WRITTEN TASK> Identify every line in the listing below that contains the word "should", and copy each of those lines out in full.

— begin DATA ENTRIES —

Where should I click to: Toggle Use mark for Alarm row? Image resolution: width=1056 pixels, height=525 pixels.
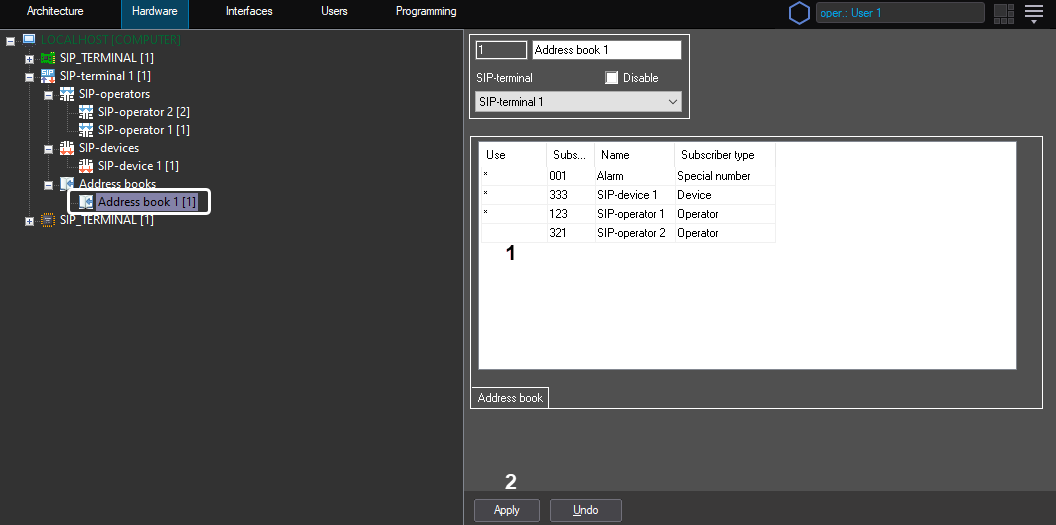[512, 176]
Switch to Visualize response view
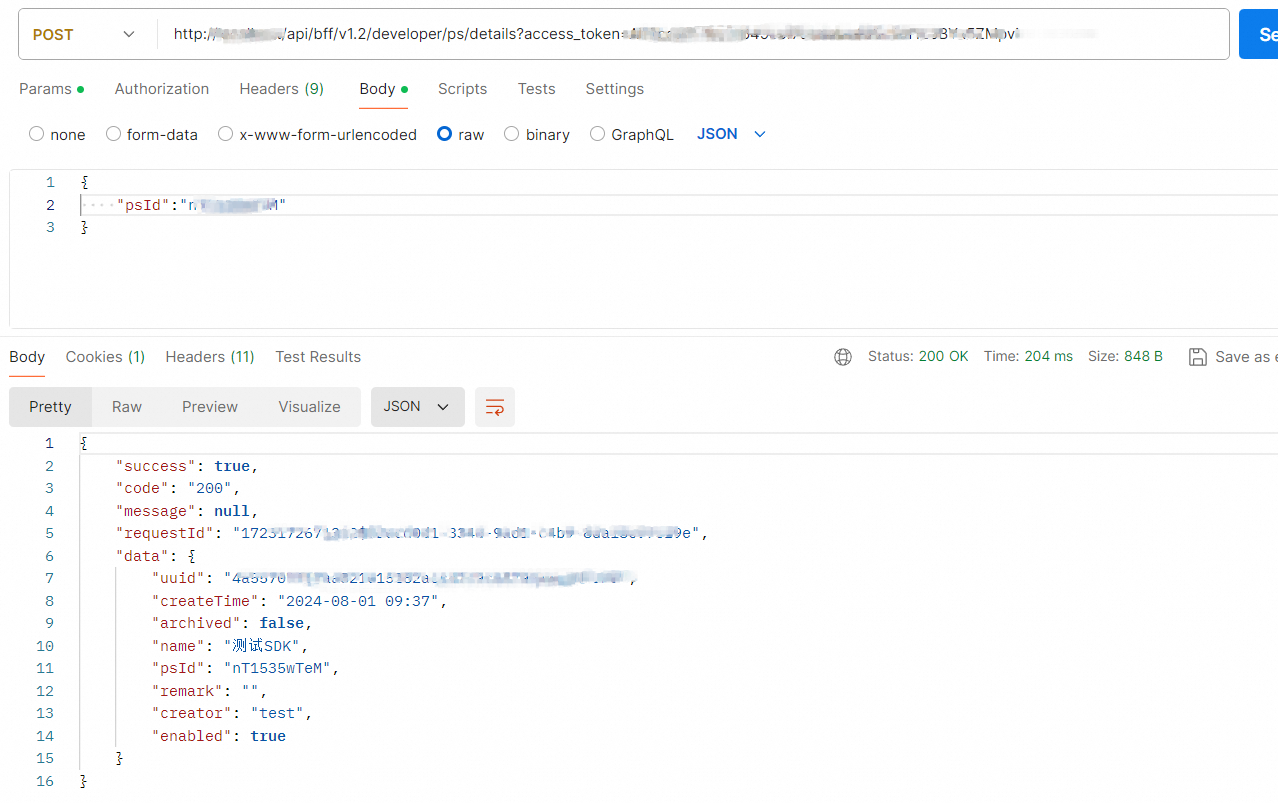 [x=309, y=407]
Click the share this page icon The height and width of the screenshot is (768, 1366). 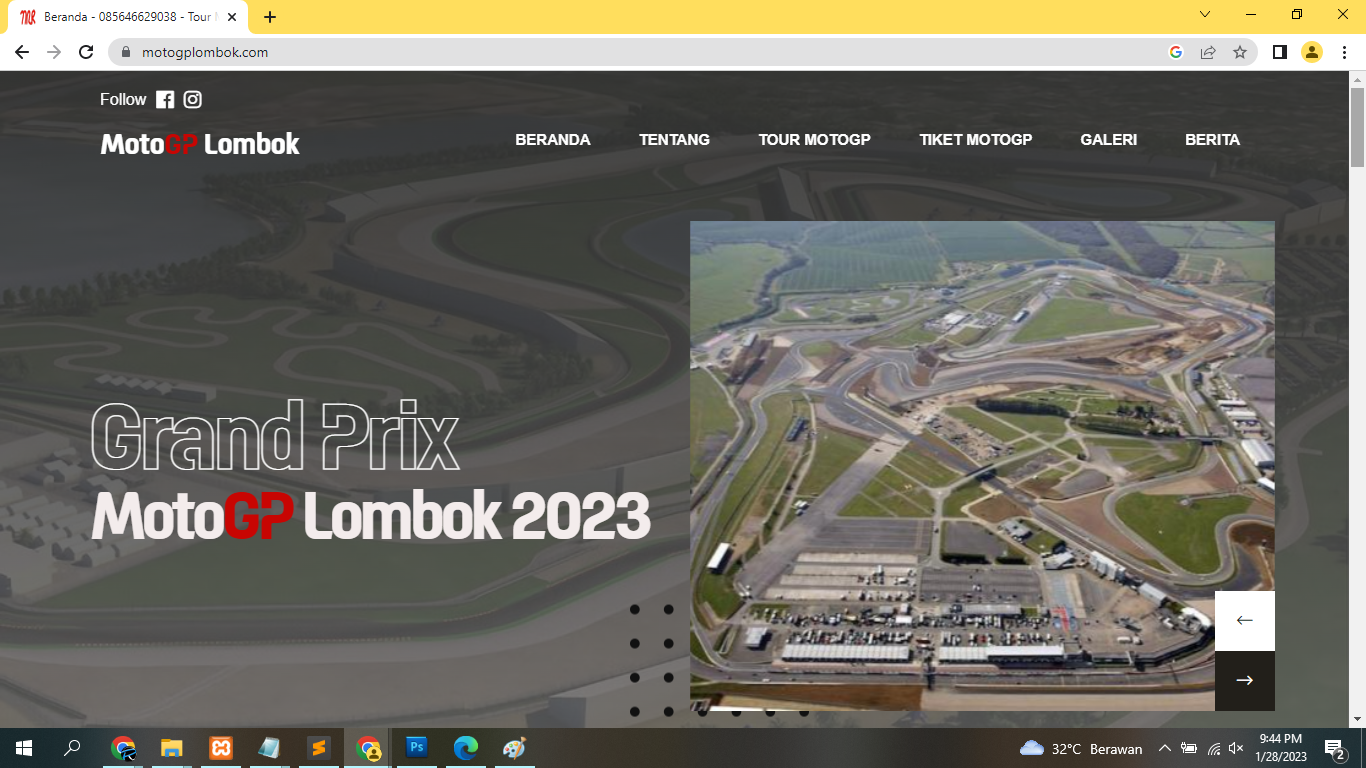coord(1208,52)
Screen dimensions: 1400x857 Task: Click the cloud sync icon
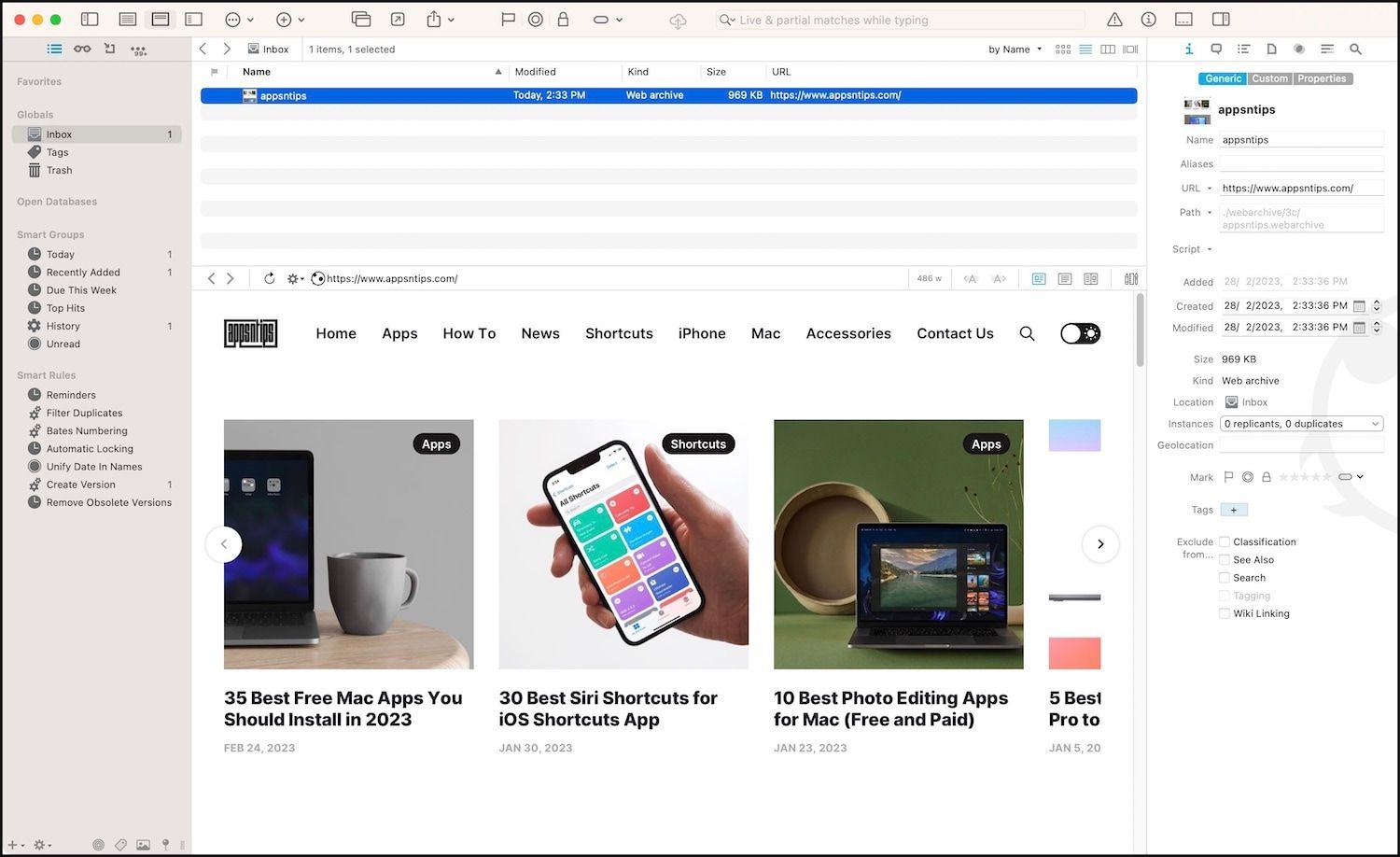678,21
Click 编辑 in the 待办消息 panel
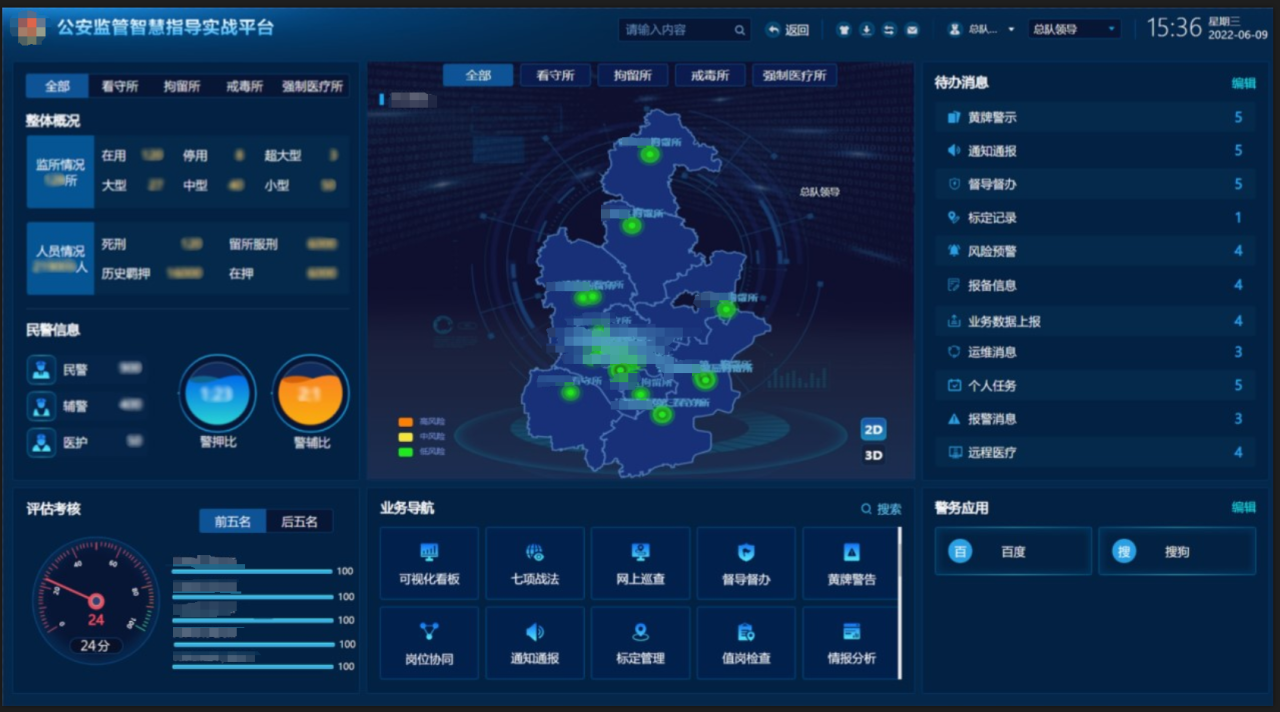The height and width of the screenshot is (712, 1280). point(1243,84)
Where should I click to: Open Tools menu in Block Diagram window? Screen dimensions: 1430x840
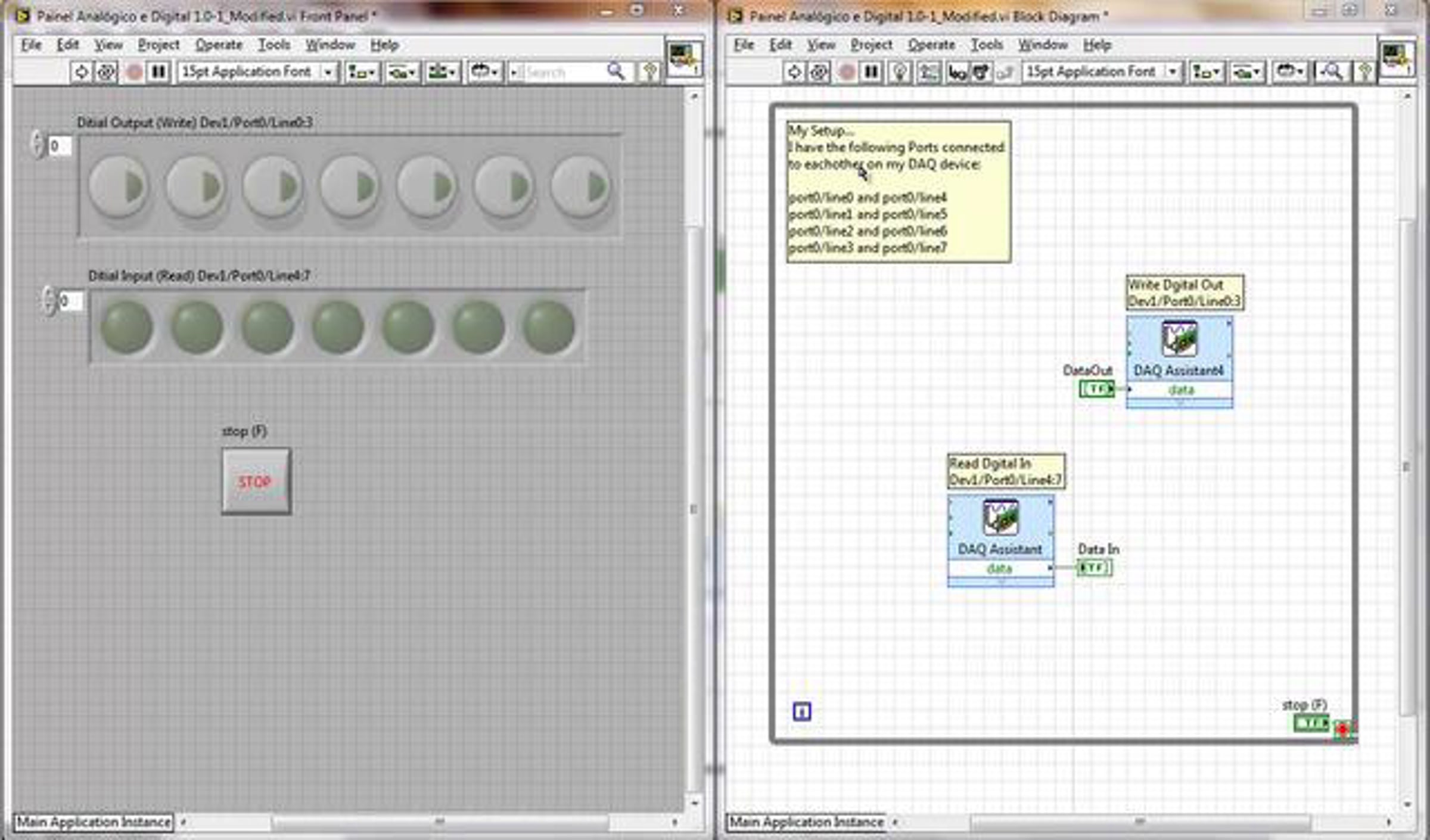pos(986,45)
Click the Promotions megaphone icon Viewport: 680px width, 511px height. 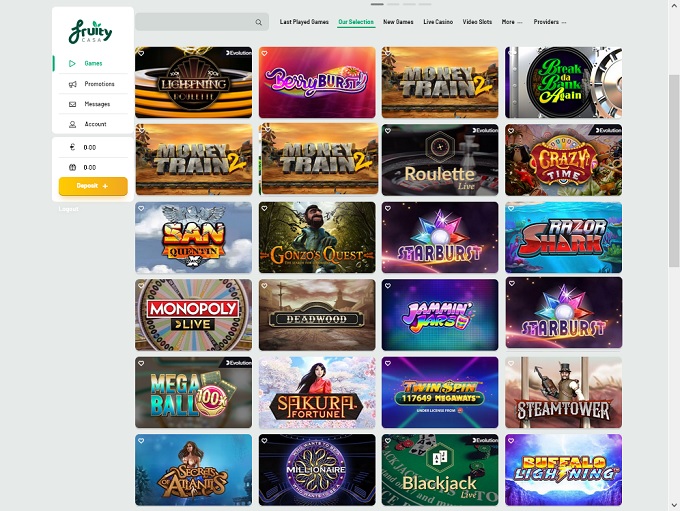pos(72,84)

— end DATA ENTRIES —

CORRECT ANSWER>
Where should I click to: Toggle Use mark for Alarm row? Image resolution: width=1056 pixels, height=525 pixels.
Where should I click to: Open Tools menu in Block Diagram window? Screen dimensions: 1430x840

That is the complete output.